▸ Instructions to follow
Scan the data below and work out how many of its lines contain the word "screenshot". Give only that number.

▸ Raw data
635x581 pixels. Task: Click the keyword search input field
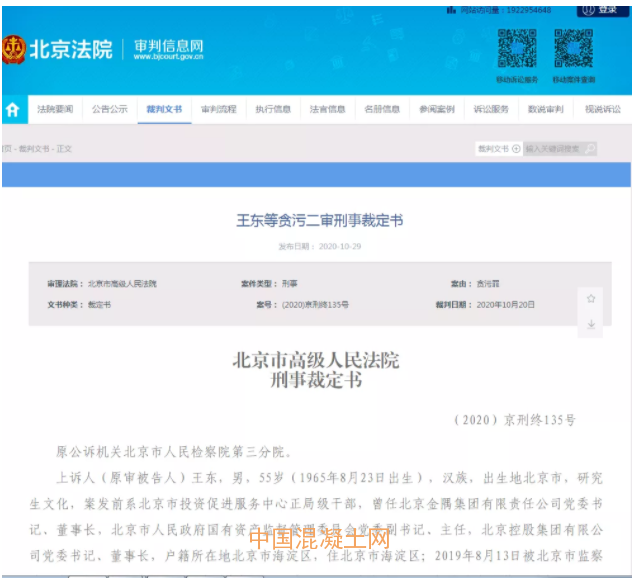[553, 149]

==

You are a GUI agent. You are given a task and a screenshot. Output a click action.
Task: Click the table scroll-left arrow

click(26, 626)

* * *

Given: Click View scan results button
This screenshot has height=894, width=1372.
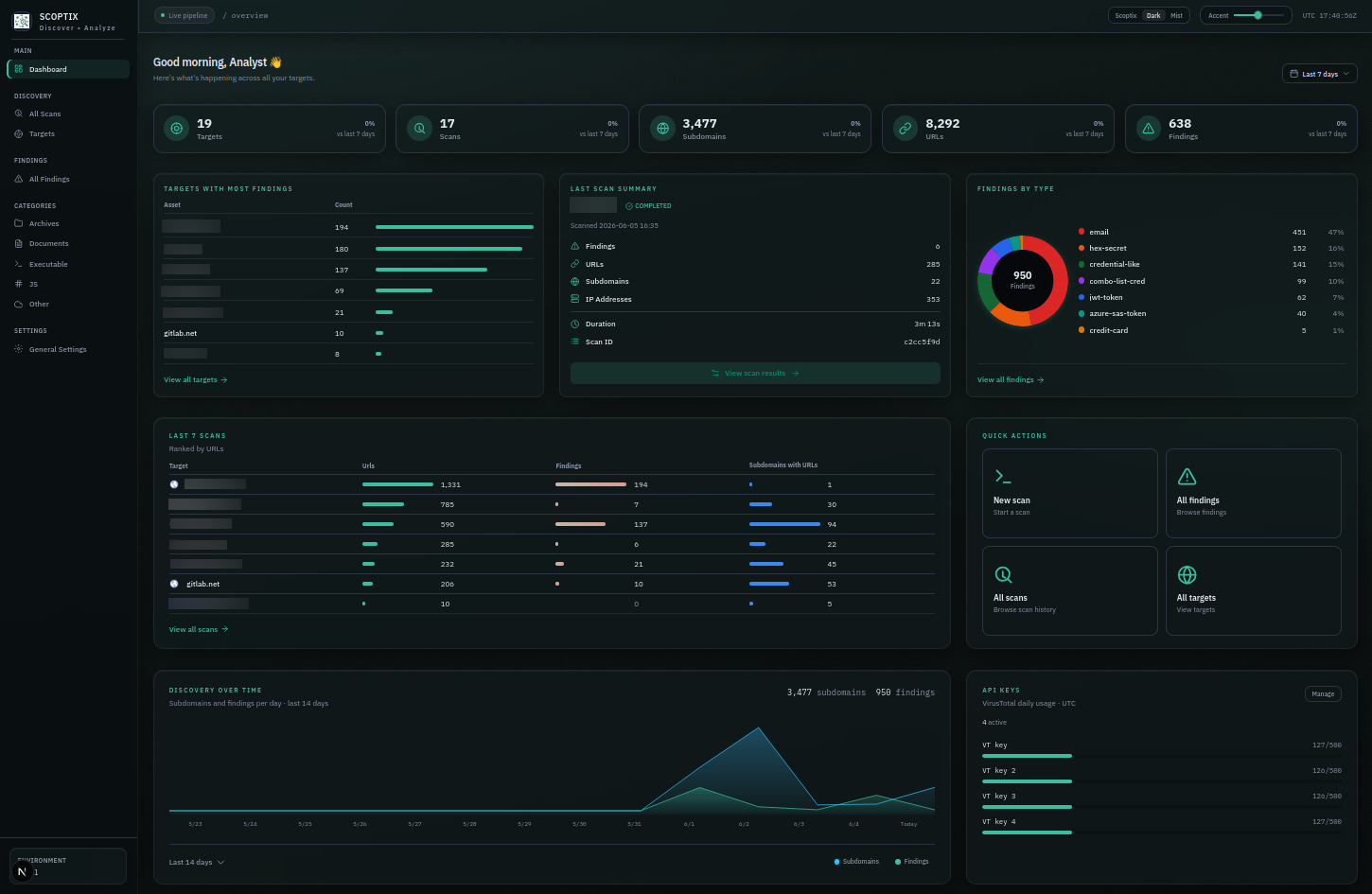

▸ Reply to the exercise
2